Mais mau do que o Picapau

Vladímir Sorókin é, ao lado das Liudmilas Ulitskáia e Petruchévskaia, de Dmitri Prigov e dos Viktors Ierofiéiev e Peliévin, um dos grandes autores russos contemporâneos, e talvez aquele que levou mais longe a exploração da linguagem. Nasceu em 1955 em Bykovo, subúrbio moscovita, graduou-se como engenheiro e trabalhou na Petrobras russa. Começou como ilustrador de livros até publicar os seus, no começo dos anos 80 – fora da URSS; só publicou na Rússia depois da glasnost. Seus livros mais conhecidos são Dostoiévski-trip, também publicado no Brasil (veio em 2014 para lançá-lo na Flip), Goluboie Salo (que foi queimado em praça pública pelo MBL russo), Liod, Telluria – foi vertido para mais de 20 idiomas. Seu estilo retrofuturista aproxima formas e linguagens do russo medieval à ficção científica. O livro abaixo se passa em 2027: oprítchnik é um termo do século 16 para designar os milicianos que circulavam em torno do primeiro czar, Ivan, o Terrível. Próprio ao uso extremo da autoficção, o livro é uma apropriação de Um Dia na Vida de Ivan Dessinóvitch, em que Alexander Soljenítsin narra a jornada de um detento no gulag. Aqui, temos a jornada do carrasco, mas um carrasco divertido e até charmoso – o que o coloca ao lado dos grandes vilões da literatura, como Alex The Large de Laranja Mecânica de Burgess, o Cobrador de Rubem Fonseca e Maximilien Aue, d’As Benevolentes de Jonathan Littel. Obviamente Sorókin não conta com muita simpatia pelo regime de Putin, e vice-versa.

PROPOSTA

Bem, o que você vai fazer é muito simples. Vai contar um dia na vida de um sujeito mais mau do que o Picapau.

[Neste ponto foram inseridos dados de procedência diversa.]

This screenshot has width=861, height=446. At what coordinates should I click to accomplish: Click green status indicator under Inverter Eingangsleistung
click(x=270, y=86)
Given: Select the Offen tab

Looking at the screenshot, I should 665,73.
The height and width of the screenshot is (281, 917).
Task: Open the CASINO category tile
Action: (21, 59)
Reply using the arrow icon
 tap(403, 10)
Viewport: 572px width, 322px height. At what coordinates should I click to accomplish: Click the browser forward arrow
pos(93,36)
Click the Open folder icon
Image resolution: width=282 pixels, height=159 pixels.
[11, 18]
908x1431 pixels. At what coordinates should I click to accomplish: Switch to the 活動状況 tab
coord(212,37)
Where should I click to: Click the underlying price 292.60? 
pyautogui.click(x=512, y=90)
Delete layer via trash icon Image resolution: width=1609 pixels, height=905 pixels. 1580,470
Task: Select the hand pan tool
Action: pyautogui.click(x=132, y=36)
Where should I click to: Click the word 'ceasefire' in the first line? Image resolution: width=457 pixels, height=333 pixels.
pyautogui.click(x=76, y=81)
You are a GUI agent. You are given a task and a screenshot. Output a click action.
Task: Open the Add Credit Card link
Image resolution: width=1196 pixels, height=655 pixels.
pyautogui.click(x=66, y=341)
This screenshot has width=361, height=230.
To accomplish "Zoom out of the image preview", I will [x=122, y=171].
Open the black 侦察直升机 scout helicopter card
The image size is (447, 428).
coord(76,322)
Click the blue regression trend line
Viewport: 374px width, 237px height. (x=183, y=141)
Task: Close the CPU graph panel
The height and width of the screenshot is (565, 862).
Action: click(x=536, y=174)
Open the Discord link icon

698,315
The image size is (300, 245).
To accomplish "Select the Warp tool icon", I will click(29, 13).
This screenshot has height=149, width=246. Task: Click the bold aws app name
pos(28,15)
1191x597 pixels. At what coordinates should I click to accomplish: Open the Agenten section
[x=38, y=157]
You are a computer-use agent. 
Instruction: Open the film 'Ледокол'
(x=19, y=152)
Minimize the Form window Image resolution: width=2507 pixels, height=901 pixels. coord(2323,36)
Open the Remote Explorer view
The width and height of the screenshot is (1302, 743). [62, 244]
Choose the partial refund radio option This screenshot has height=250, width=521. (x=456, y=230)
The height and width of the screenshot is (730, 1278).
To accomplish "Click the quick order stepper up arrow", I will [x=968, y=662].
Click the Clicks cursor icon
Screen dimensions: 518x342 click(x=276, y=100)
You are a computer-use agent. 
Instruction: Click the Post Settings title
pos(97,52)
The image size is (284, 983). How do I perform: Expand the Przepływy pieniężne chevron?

Sujeito ou sujeita, adulto ou criança, hétero ou gay, preto ou branco, solitário ou funcionário? Quem é seu vilão?

Não o mostre de um modo esquemático ou superficial. Faça com que pareça simpático.

Faça com que seu personagem-narrador vá mostrando aos poucos suas habilidades no campo da malvadeza. Ele tem um dever a cumprir neste dia, antes que deite a cabeça tranquilamente no seu travesseiro. Que dever é este?

Deixe para mostrar só no fim do conto o tal dever.

Vá contando aos poucos o seu dia, do despertar ao encontro com outras pessoas, outras atividades, até que finalize o que tem a fazer.

Mas como é a psicologia do seu malvado favorito?

Seu personagem sabe que o que faz é terrível? Ou ele é um alienado? Ou ele sabe que o que faz é horrível, mas é amoral? Ou segue alguma conduta que molda sua personalidade? Ou talvez seja somente um mau banal? Ou será que ele sente alguma culpa? Ou sente prazer sendo mau?

Escreva na primeira pessoa, mostrando cenas e situações, em até 10 mil toques.